[What you have to do]
Copy out the rows word for word, starting at the line that contains "Click the Delimiter (auto) status option" and ending at the line that contains "click(x=72, y=23)".

[Extracted information]

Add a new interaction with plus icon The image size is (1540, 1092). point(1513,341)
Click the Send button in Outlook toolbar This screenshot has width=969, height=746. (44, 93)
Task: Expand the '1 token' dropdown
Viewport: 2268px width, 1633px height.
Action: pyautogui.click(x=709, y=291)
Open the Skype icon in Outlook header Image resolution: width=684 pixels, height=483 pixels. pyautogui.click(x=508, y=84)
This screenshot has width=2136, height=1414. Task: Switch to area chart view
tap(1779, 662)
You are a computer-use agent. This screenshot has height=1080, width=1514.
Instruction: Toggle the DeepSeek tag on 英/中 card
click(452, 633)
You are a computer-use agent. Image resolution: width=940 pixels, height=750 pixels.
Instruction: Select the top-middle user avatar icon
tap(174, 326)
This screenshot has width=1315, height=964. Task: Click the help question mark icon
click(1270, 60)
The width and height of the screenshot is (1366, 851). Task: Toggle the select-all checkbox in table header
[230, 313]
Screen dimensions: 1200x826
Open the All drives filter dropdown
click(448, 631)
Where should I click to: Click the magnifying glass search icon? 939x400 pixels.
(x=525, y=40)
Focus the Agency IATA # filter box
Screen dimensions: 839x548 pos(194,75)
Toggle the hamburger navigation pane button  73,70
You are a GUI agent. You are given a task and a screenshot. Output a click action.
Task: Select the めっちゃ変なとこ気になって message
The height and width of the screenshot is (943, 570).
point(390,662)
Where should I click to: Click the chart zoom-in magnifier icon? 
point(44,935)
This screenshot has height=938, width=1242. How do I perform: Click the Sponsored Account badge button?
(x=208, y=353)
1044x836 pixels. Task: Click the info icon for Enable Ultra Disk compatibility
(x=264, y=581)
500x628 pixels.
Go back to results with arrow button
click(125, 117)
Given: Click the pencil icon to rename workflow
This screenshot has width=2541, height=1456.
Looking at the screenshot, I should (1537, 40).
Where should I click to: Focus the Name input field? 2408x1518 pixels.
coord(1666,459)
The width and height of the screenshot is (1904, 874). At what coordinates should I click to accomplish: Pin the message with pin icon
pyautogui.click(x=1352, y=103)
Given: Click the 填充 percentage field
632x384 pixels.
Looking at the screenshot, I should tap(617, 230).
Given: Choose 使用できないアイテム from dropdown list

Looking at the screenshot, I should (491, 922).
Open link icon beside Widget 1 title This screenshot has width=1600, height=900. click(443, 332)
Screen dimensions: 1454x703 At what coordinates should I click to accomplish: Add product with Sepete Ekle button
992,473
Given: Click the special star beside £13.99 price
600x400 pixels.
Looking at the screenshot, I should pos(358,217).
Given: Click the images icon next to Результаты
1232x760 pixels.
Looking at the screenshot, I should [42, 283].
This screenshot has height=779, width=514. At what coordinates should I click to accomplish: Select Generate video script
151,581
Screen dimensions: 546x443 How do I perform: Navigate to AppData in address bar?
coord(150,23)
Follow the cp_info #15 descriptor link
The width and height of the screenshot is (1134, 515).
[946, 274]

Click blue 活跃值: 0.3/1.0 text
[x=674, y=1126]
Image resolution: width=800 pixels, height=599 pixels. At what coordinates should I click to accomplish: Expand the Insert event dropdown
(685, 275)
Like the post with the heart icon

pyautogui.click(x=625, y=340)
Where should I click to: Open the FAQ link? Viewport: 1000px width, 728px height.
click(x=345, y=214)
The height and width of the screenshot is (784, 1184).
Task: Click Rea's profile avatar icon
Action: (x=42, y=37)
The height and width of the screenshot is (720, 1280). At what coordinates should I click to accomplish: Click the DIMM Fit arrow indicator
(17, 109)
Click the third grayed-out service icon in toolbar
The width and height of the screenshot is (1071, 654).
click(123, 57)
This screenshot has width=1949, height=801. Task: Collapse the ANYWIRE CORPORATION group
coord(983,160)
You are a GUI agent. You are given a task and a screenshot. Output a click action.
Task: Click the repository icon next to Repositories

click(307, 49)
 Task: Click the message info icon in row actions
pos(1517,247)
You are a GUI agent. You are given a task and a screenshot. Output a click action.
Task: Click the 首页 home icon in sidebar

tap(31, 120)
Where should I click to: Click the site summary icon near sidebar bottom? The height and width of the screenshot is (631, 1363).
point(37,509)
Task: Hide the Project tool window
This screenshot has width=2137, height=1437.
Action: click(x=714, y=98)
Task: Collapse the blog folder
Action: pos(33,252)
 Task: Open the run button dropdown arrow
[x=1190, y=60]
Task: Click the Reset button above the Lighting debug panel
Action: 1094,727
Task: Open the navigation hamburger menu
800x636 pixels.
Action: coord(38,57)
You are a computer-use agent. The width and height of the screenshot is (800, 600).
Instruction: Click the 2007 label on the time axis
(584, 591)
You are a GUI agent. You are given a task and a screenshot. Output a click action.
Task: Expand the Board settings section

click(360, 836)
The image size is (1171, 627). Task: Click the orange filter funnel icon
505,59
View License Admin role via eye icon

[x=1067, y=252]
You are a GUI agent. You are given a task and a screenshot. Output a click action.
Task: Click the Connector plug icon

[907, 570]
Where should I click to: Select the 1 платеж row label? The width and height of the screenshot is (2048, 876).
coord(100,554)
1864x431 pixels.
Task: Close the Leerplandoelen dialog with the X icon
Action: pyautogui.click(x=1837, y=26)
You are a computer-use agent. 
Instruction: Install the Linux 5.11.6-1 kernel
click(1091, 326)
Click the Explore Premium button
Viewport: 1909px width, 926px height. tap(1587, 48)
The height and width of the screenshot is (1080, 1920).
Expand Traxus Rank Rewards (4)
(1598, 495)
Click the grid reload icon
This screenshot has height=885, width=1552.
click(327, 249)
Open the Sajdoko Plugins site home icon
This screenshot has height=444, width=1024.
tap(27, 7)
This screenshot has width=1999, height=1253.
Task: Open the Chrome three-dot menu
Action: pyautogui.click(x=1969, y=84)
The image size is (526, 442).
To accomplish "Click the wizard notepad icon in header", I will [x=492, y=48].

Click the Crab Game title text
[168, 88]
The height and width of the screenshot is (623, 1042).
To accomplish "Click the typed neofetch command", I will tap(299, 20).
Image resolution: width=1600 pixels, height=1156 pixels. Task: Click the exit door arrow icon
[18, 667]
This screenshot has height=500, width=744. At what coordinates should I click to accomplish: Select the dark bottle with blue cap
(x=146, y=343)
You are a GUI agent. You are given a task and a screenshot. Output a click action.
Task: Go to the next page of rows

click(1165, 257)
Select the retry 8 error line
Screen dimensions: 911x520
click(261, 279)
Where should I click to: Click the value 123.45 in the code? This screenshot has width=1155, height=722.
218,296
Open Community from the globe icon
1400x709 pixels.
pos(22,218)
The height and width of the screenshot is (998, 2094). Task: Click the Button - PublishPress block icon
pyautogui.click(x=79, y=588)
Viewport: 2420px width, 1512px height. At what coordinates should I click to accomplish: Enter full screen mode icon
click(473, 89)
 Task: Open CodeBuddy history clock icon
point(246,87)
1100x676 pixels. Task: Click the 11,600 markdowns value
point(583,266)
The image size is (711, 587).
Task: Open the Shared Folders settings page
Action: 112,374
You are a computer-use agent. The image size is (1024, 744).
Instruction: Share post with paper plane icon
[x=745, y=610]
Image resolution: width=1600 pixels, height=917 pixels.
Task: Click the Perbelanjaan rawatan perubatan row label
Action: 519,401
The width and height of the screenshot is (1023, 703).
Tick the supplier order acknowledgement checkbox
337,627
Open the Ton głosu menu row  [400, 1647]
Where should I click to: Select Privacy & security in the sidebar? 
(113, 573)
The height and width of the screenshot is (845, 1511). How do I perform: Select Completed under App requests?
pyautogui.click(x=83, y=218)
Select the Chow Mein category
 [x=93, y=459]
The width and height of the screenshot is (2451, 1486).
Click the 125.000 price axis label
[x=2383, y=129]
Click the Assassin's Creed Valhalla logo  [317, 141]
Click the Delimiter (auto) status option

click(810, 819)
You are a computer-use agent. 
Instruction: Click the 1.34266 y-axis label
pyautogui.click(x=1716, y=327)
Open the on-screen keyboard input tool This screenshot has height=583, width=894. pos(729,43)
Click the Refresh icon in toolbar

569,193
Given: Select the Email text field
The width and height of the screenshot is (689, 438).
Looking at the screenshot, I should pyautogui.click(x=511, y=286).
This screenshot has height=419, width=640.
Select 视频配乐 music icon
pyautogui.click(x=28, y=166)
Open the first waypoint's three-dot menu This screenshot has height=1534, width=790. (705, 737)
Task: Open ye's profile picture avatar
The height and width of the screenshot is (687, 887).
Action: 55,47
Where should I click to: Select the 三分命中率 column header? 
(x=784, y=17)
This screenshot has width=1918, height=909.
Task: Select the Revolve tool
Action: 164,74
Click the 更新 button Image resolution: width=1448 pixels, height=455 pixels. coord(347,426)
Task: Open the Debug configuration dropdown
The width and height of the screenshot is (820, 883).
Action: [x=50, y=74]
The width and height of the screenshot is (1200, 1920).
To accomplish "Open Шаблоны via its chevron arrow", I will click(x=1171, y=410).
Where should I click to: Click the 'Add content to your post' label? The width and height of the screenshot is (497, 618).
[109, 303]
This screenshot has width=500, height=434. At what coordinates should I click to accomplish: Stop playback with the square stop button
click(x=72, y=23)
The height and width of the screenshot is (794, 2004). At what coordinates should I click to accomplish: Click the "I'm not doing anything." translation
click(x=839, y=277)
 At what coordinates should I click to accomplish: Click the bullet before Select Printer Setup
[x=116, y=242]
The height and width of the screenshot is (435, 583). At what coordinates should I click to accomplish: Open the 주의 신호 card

[Task answer]
Click the Delimiter (auto) status option

click(810, 819)
You are a computer-use agent. 
Instruction: Click the 1.34266 y-axis label
pyautogui.click(x=1716, y=327)
Open the on-screen keyboard input tool This screenshot has height=583, width=894. pos(729,43)
Click the Refresh icon in toolbar

569,193
Given: Select the Email text field
The width and height of the screenshot is (689, 438).
Looking at the screenshot, I should pyautogui.click(x=511, y=286).
This screenshot has height=419, width=640.
Select 视频配乐 music icon
pyautogui.click(x=28, y=166)
Open the first waypoint's three-dot menu This screenshot has height=1534, width=790. (705, 737)
Task: Open ye's profile picture avatar
The height and width of the screenshot is (687, 887).
Action: 55,47
Where should I click to: Select the 三分命中率 column header? 
(x=784, y=17)
This screenshot has width=1918, height=909.
Task: Select the Revolve tool
Action: 164,74
Click the 更新 button Image resolution: width=1448 pixels, height=455 pixels. coord(347,426)
Task: Open the Debug configuration dropdown
The width and height of the screenshot is (820, 883).
Action: [x=50, y=74]
The width and height of the screenshot is (1200, 1920).
To accomplish "Open Шаблоны via its chevron arrow", I will click(x=1171, y=410).
Where should I click to: Click the 'Add content to your post' label? The width and height of the screenshot is (497, 618).
[109, 303]
This screenshot has width=500, height=434. At what coordinates should I click to accomplish: Stop playback with the square stop button
click(x=72, y=23)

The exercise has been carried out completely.